State guidelines in Minnesota recommend a 5% fund balance for local governments. Given the diversity in revenue mix among Minnesota municipalities, however, this figure seems somewhat arbitrary. The largest municipalities in the state tend to rely more on aid and less on property tax revenues than do small cities. Some cities have adopted local option sales taxes to support specific projects. Property tax bases in the state also vary greatly in size and mix of uses. Any of these might cause the need for fund balances higher or lower than the 5% level suggested by the state. This article attempts to determine the optimal level of fund balance for local governments, as well as the factors that might change the recommendation for fund balance levels from one municipality to another.

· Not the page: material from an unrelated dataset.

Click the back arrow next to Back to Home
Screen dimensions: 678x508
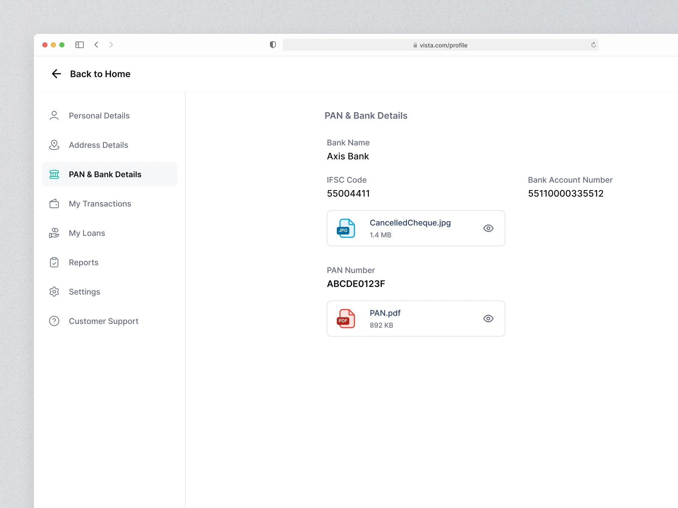coord(56,74)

Using a Monte Carlo simulation model of local government revenue and expenditures, the author concludes that a standard 5% rule for local government fund balances is far too oversimplified and is likely to be inadequate to maintain, with much confidence, even moderately high growth rates in government expenditures for extended periods. In addition, the author concludes that the 5% recommendation is strongly dependent on a particular jurisdiction's revenue history and revenue mix, the jurisdiction's desire for future expenditure growth, and the success of the jurisdiction in producing interest earnings on its fund balances. The implications of these findings are that jurisdictions need to thoroughly analyze their revenue histories to develop working policies for appropriate reserve fund levels to weather economic hard times.

CURA Reporter
Publication date: 
Minneapolis: Center for Urban and Regional Affairs, University of Minnesota.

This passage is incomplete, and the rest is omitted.